- **Your task**: Please count the lines in these records that contain "list" and give only that count.

- **The data**:
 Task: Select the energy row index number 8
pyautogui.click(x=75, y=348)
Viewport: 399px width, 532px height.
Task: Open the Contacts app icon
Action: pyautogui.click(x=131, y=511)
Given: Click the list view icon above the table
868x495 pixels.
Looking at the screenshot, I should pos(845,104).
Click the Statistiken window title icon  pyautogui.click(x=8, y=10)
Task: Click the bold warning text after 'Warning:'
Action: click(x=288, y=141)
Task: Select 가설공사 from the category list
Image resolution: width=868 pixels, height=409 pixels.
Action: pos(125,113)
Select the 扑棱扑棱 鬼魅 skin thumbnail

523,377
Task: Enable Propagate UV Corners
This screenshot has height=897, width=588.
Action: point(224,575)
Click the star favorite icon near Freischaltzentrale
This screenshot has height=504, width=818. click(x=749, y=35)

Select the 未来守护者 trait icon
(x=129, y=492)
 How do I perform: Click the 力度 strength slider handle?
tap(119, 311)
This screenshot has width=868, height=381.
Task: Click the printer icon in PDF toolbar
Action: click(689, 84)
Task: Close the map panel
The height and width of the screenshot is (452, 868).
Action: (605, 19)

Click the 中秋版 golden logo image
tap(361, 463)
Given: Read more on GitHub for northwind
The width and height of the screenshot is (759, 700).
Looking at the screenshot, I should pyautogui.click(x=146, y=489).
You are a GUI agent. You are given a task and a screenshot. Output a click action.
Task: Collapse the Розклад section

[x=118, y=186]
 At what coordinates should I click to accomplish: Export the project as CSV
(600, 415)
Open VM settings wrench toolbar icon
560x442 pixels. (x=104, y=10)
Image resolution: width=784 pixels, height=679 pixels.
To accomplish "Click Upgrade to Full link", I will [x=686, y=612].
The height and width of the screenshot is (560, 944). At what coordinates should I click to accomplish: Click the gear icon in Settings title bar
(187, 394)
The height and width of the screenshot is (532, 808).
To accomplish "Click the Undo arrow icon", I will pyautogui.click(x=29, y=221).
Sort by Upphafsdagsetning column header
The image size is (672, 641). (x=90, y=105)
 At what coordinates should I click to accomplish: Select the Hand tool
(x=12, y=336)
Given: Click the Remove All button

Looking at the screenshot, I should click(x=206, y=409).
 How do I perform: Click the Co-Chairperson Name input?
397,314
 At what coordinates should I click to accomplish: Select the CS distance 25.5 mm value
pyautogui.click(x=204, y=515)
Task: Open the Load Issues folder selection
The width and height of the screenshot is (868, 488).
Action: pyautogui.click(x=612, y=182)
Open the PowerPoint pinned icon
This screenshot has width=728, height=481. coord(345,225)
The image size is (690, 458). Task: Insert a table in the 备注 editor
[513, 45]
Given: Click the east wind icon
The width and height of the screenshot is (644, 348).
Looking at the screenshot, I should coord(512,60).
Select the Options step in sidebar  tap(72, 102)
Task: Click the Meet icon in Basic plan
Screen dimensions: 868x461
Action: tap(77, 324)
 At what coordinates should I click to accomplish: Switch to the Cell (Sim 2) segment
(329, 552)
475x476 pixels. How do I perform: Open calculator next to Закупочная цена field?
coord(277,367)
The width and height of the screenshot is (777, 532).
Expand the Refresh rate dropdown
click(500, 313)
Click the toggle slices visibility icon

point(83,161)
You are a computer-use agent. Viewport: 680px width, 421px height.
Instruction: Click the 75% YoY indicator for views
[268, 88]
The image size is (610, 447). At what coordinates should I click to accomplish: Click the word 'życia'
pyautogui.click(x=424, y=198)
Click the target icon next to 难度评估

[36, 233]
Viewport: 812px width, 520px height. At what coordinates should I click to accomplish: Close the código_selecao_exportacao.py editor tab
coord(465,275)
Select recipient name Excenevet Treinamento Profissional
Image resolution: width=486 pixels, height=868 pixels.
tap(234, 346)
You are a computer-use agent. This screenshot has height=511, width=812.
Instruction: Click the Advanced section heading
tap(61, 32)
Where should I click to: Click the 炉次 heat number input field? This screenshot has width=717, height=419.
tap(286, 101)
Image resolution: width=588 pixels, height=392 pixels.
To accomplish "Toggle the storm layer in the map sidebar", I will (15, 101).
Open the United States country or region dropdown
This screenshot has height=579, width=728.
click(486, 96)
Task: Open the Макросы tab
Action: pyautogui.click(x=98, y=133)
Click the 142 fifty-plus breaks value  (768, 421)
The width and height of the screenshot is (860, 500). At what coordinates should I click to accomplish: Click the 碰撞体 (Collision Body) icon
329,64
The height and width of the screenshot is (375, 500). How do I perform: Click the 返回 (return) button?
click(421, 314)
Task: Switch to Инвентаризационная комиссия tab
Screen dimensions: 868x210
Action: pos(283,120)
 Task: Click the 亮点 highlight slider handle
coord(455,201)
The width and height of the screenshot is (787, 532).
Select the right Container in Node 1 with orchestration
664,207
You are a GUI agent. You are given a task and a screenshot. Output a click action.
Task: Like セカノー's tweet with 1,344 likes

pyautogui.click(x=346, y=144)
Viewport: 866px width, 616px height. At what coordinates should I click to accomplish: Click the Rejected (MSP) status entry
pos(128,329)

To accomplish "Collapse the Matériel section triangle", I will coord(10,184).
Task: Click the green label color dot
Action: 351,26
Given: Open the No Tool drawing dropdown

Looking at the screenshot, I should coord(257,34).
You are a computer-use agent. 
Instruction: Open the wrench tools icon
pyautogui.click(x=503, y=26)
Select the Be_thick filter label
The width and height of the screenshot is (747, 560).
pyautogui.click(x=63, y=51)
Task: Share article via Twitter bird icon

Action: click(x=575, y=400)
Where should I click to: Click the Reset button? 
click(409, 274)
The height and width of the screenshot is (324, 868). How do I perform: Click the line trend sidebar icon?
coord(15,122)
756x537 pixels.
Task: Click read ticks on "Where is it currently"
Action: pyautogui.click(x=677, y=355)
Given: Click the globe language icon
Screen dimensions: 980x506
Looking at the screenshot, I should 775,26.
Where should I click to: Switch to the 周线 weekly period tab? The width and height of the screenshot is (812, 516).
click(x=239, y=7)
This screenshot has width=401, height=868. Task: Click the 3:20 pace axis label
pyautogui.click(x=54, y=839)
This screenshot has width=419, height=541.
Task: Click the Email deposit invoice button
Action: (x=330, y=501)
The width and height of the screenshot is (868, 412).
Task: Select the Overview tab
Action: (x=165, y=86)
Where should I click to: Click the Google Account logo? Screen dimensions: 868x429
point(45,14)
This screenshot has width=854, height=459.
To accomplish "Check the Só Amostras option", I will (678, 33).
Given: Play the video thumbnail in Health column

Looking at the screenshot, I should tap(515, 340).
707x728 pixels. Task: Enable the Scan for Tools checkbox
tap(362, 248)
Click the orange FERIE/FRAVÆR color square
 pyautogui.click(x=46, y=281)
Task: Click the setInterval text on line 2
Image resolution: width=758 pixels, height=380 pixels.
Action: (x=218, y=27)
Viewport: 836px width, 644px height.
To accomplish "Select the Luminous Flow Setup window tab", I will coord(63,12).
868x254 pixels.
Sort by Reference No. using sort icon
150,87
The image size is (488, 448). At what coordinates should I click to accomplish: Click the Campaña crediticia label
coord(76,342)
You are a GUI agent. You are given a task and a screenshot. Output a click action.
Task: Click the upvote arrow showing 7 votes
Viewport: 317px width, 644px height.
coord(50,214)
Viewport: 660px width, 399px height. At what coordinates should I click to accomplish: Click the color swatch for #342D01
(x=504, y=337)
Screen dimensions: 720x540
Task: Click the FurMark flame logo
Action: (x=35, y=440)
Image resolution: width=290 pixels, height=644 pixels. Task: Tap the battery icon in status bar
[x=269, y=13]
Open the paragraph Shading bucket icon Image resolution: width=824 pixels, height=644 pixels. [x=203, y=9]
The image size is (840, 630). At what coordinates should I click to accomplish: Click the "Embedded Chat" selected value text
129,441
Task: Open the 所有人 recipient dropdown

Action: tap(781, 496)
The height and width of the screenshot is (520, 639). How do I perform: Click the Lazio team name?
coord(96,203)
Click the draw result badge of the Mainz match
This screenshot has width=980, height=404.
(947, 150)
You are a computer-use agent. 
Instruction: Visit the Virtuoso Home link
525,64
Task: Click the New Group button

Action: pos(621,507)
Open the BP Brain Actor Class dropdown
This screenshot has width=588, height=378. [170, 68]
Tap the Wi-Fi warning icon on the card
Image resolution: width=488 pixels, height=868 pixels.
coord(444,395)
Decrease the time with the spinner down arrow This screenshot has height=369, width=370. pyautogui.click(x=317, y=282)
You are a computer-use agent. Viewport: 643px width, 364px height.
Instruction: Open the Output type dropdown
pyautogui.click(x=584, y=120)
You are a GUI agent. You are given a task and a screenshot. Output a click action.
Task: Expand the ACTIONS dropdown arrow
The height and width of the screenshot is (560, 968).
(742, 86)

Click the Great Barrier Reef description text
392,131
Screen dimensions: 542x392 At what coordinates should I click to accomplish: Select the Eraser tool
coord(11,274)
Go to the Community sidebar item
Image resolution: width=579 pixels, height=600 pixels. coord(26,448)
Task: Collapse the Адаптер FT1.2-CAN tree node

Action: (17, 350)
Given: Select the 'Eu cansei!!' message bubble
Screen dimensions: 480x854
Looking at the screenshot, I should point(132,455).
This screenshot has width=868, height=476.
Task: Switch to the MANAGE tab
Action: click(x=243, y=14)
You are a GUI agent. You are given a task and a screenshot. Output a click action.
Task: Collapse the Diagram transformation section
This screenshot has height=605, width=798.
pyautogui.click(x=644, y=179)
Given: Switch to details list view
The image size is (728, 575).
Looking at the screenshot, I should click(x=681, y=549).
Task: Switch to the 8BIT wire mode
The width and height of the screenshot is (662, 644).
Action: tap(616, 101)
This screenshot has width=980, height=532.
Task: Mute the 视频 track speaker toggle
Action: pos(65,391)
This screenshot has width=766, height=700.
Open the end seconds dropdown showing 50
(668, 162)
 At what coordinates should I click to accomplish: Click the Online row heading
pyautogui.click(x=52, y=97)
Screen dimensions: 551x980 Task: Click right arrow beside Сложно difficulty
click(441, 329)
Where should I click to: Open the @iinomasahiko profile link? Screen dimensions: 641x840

- **Answer section**: 3